“Keep the Lights On”: A gay breakthrough, and a great movie

The wrenching gay relationship drama "Keep the Lights On" may also be the year's best American film

Topics: Our Picks, Our Picks: Movies, LGBT, Movies, Ira Sachs, Keep the Lights On, ,

"Keep the Lights On": A gay breakthrough, and a great movieThure Lindhardt and Zachary Booth in "Keep the Lights On"

When we first meet Erik (Danish actor Thure Lindhardt), the New York documentary filmmaker at the center of Ira Sachs’ gripping relationship drama “Keep the Lights On,” he’s got his hand down his pants and is describing himself to a stranger on a phone-sex line. (It’s 1998, so yes, such things still exist.) What he says is pretty accurate — 5-foot-11, blond and handsome, “masculine” — although we never get to confirm the “six-and-a-half inches, uncut” part. While “Keep the Lights On” is plenty explicit on the subject of gay sexuality, it’s not an NC-17 picture and has relatively little nudity.

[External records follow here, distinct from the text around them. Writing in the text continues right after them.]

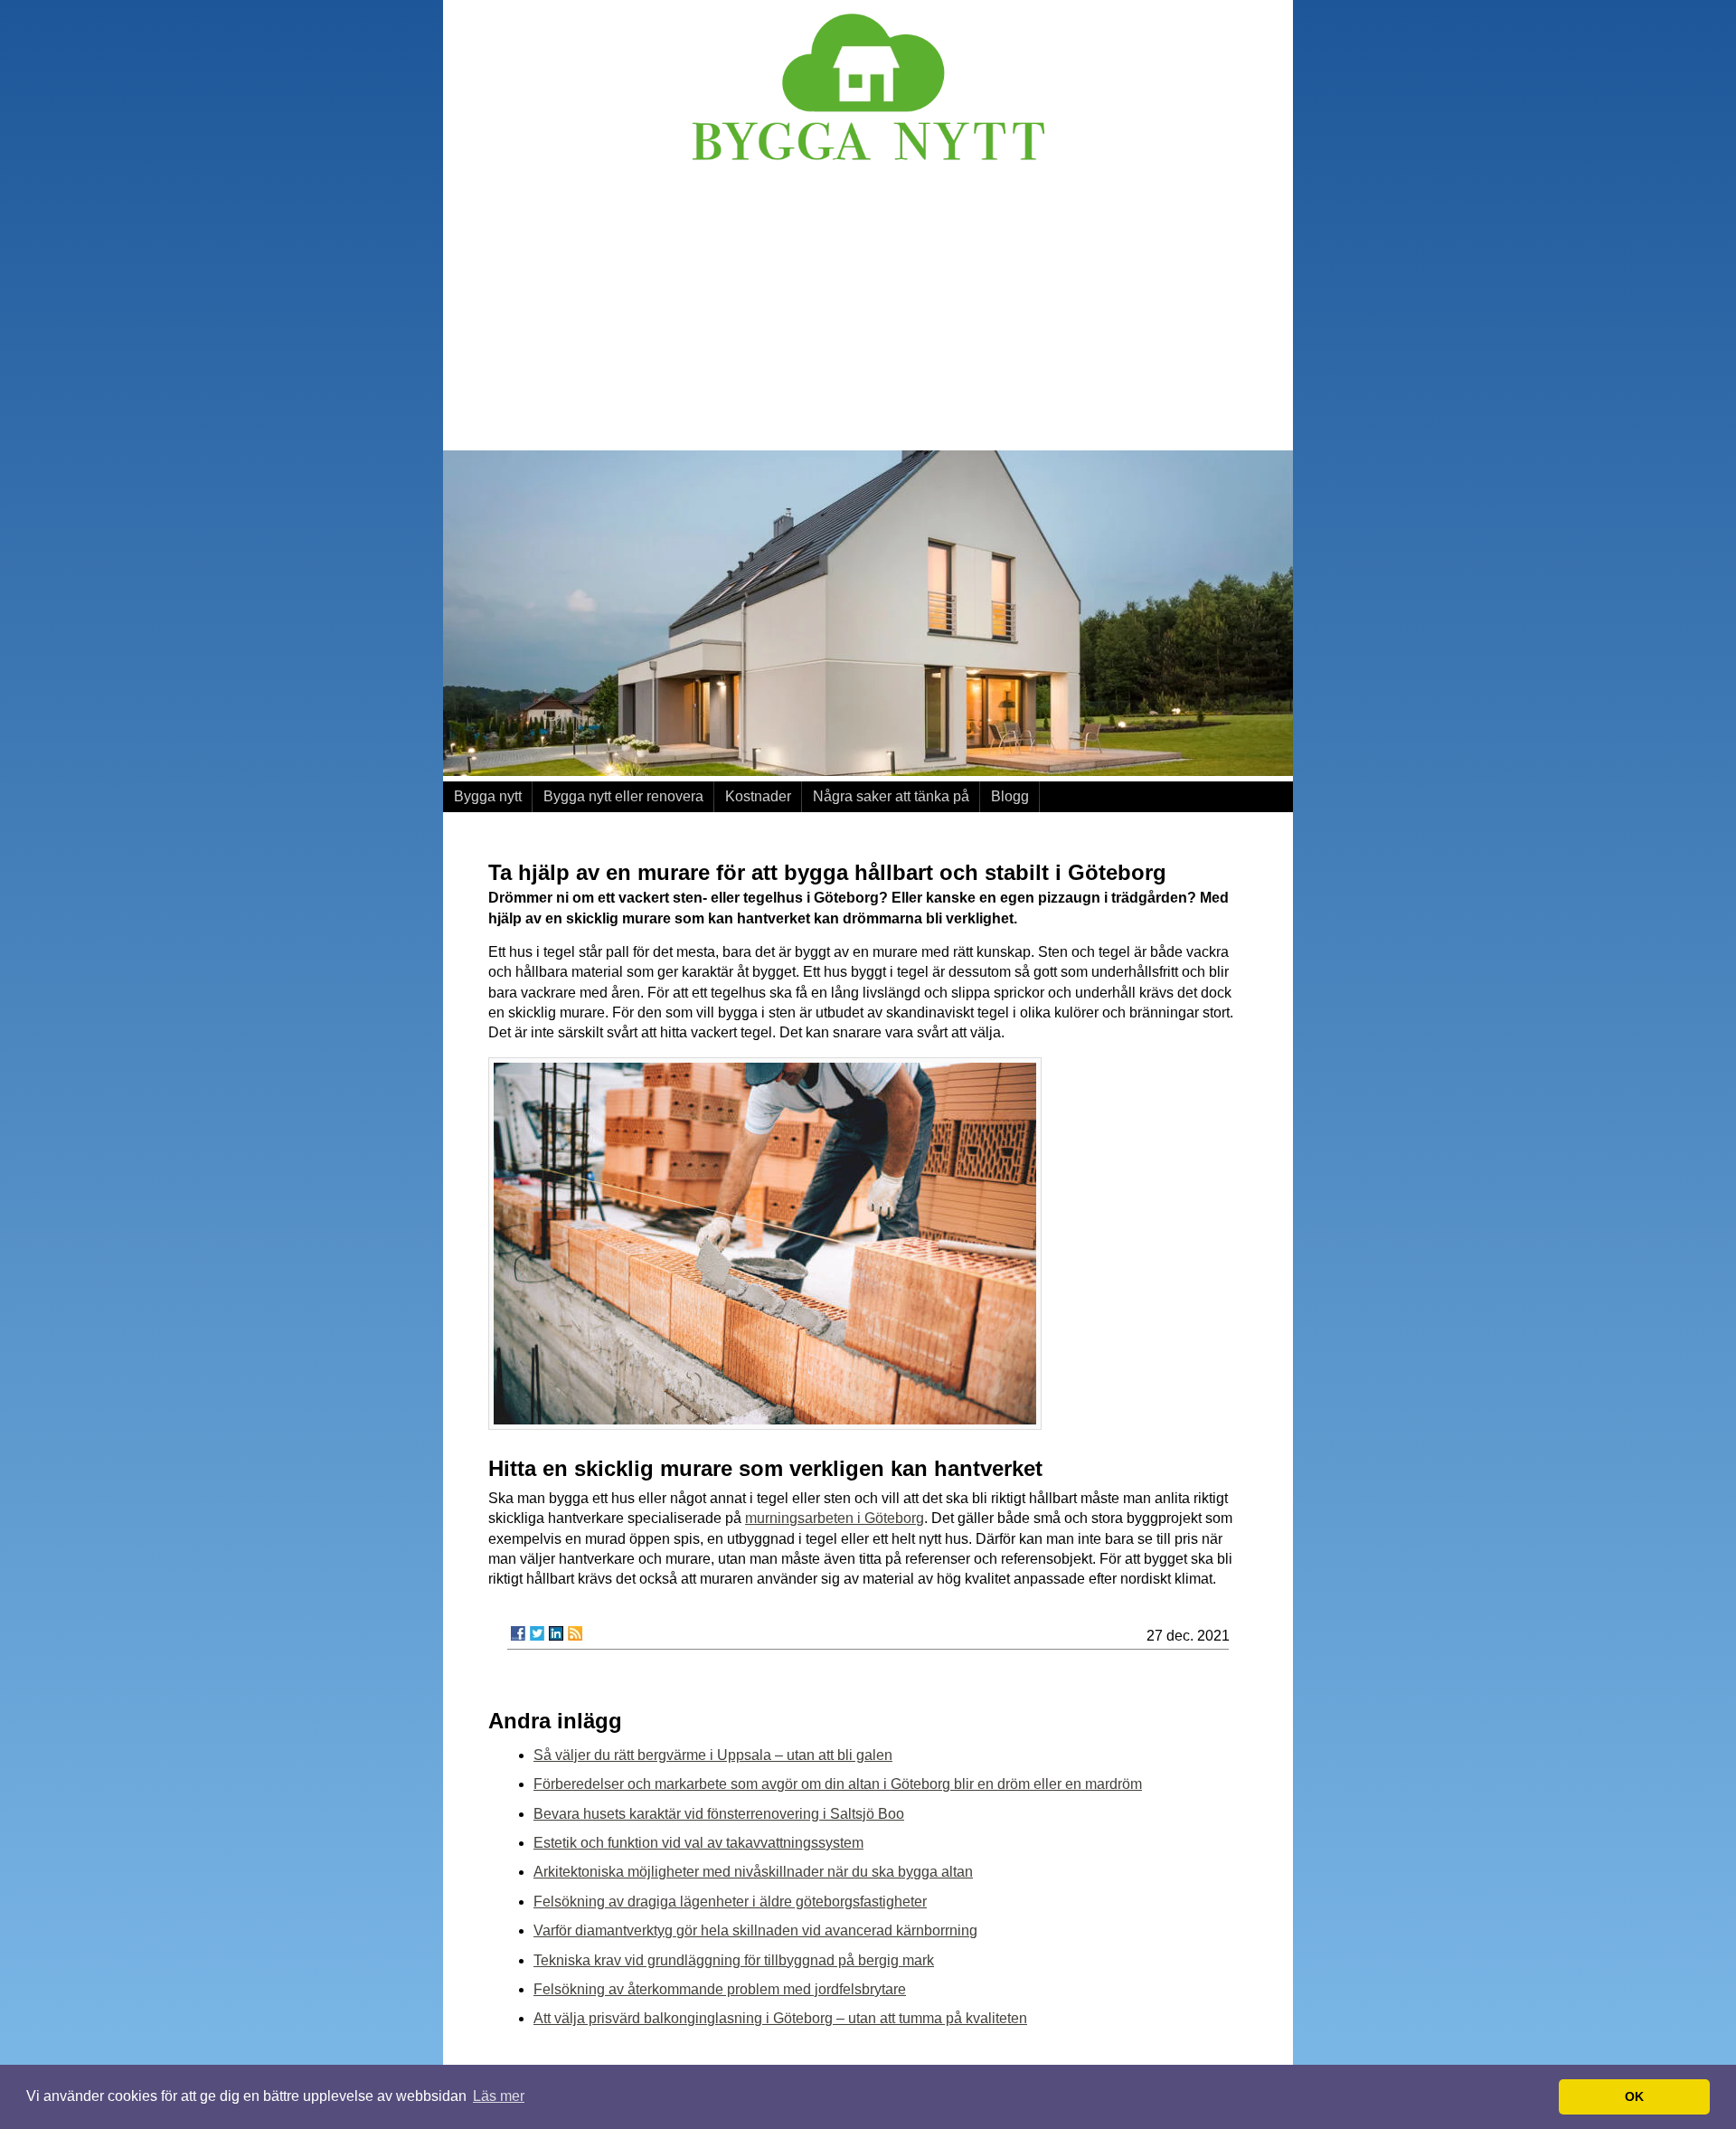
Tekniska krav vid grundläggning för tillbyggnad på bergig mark (733, 1960)
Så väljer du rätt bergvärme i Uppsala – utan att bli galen (712, 1755)
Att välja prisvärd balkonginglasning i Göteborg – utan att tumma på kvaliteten (780, 2018)
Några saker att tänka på (891, 796)
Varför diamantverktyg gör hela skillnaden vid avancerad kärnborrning (755, 1930)
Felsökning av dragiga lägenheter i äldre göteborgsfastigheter (730, 1901)
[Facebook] (518, 1633)
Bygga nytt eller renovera (623, 796)
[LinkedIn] (556, 1633)
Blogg (1010, 796)
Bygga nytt (488, 796)
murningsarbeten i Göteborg (834, 1518)
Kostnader (758, 796)
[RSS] (575, 1633)
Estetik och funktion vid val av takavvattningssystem (698, 1842)
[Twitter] (537, 1633)
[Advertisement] (868, 310)
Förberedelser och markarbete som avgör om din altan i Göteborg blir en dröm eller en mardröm (837, 1784)
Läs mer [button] (498, 2096)
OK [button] (1634, 2096)
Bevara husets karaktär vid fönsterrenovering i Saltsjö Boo (718, 1813)
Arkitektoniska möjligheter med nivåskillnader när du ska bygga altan (753, 1871)
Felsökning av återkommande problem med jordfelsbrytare (719, 1989)
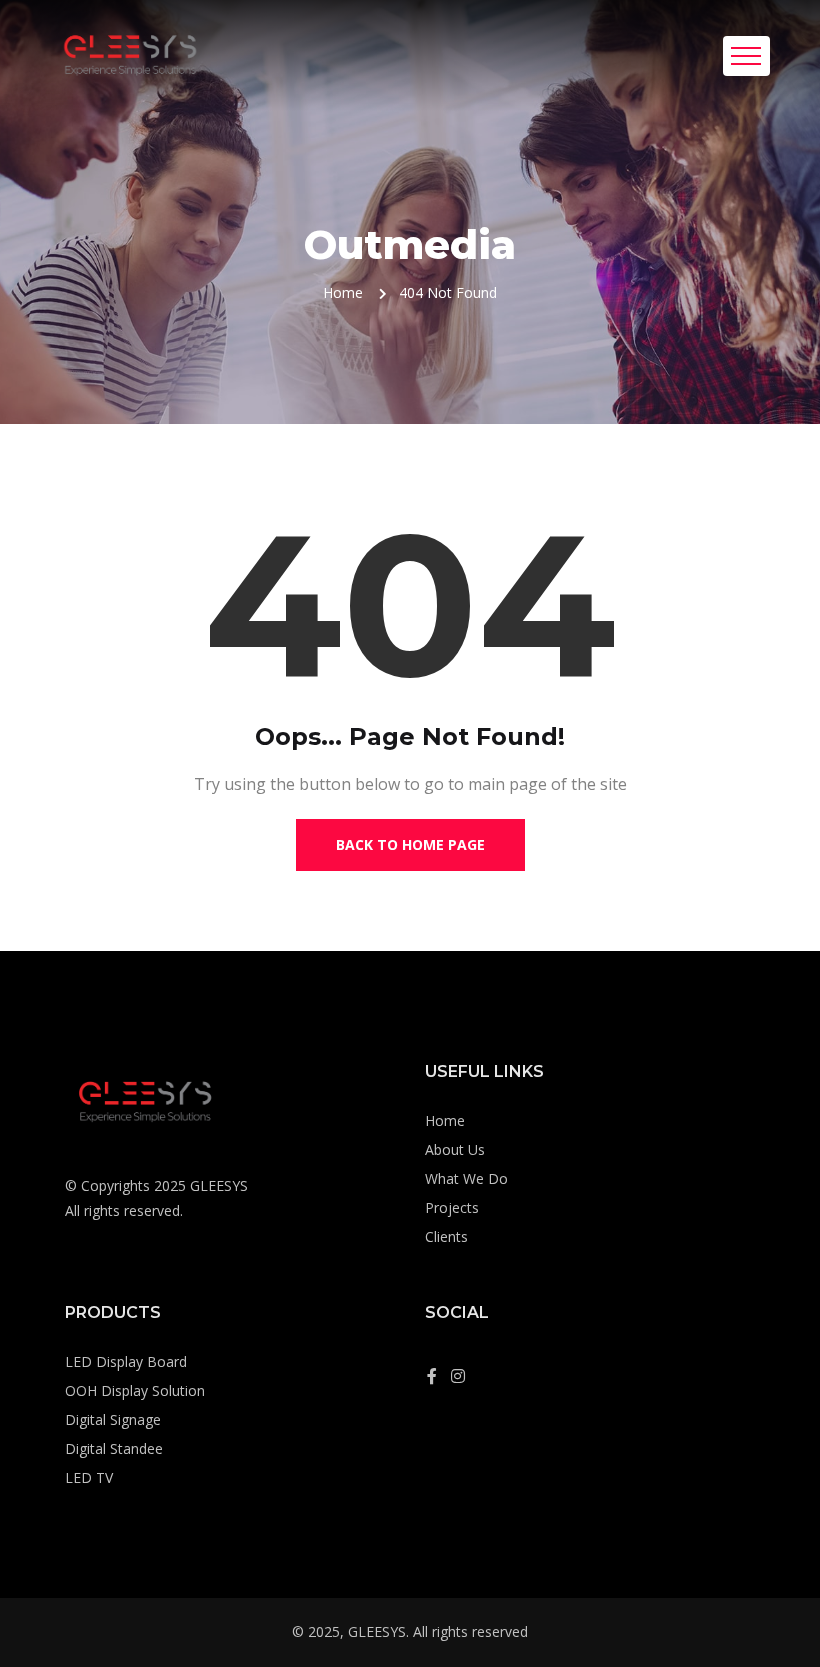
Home (343, 292)
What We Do (466, 1178)
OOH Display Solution (135, 1390)
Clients (446, 1236)
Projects (452, 1207)
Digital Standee (114, 1448)
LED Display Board (126, 1361)
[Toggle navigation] (746, 56)
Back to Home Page (410, 844)
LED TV (89, 1477)
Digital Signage (113, 1419)
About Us (455, 1149)
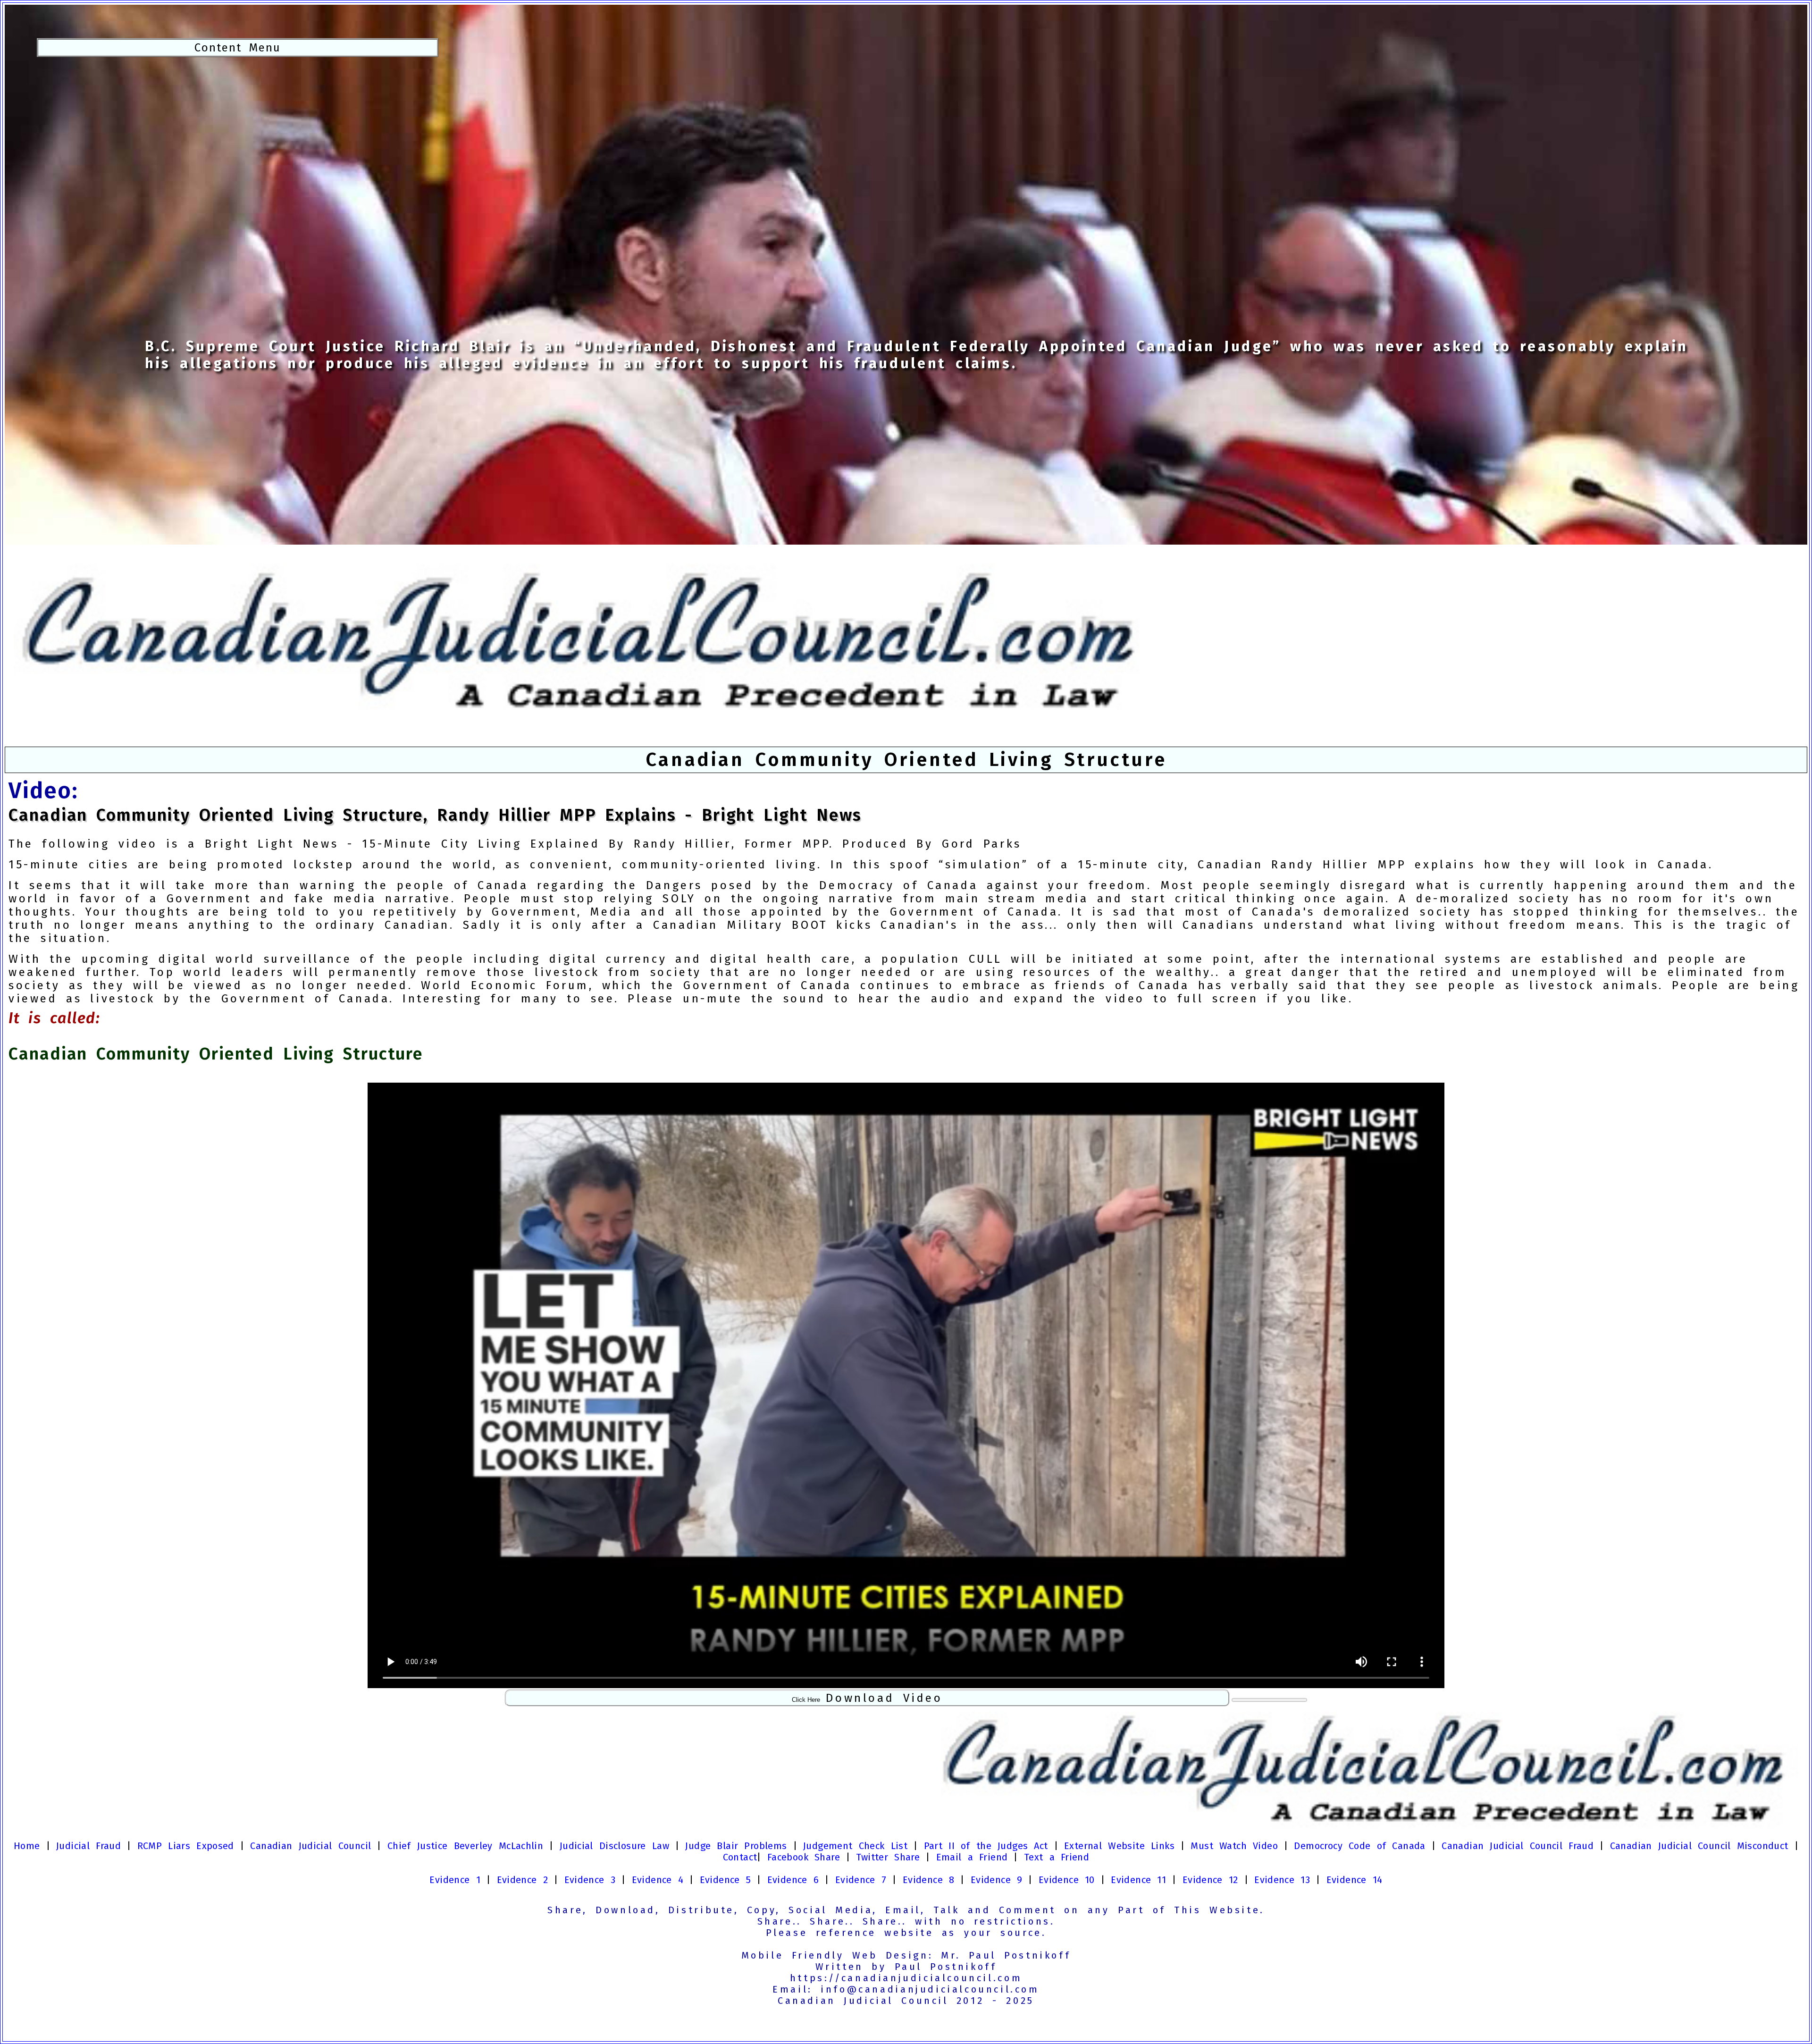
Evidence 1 (454, 1879)
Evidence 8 (929, 1879)
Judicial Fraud (88, 1845)
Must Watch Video (1234, 1845)
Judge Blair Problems (736, 1845)
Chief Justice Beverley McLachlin (465, 1845)
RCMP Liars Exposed (185, 1845)
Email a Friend (972, 1857)
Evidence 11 (1138, 1879)
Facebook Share (803, 1857)
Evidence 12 (1210, 1879)
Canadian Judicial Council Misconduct (1699, 1845)
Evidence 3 (590, 1879)
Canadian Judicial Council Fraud (1518, 1845)
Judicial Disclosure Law (614, 1845)
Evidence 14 (1354, 1879)
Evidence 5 (725, 1879)
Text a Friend (1056, 1857)
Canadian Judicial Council (310, 1845)
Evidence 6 (793, 1879)
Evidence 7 (861, 1879)
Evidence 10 (1067, 1879)
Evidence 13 (1282, 1879)
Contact (740, 1857)
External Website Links (1119, 1845)
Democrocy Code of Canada (1359, 1845)
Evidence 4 (658, 1879)
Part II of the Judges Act (986, 1845)
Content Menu (237, 47)
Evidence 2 (522, 1879)
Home (27, 1845)
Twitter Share (888, 1857)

That’s quite an introduction to a character, especially considering that Erik is evidently based on Sachs himself, an indie-film stalwart best known for the 2005 Sundance prizewinner “Forty Shades of Blue” — in which Rip Torn delivered a memorable performance as a Memphis music producer based on Sachs’ father. As the filmmaker discussed in a recent New York Times interview, while he has lived an openly gay adult life his films (including the 2008 “Married Life,” with Patricia Clarkson and Chris Cooper) have primarily concerned heterosexual relationships. There’s not necessarily any contradiction or hypocrisy to be found in that, but there’s also no doubt that “Keep the Lights On,” as its title suggests, is a work of self-revelation and even of nakedness.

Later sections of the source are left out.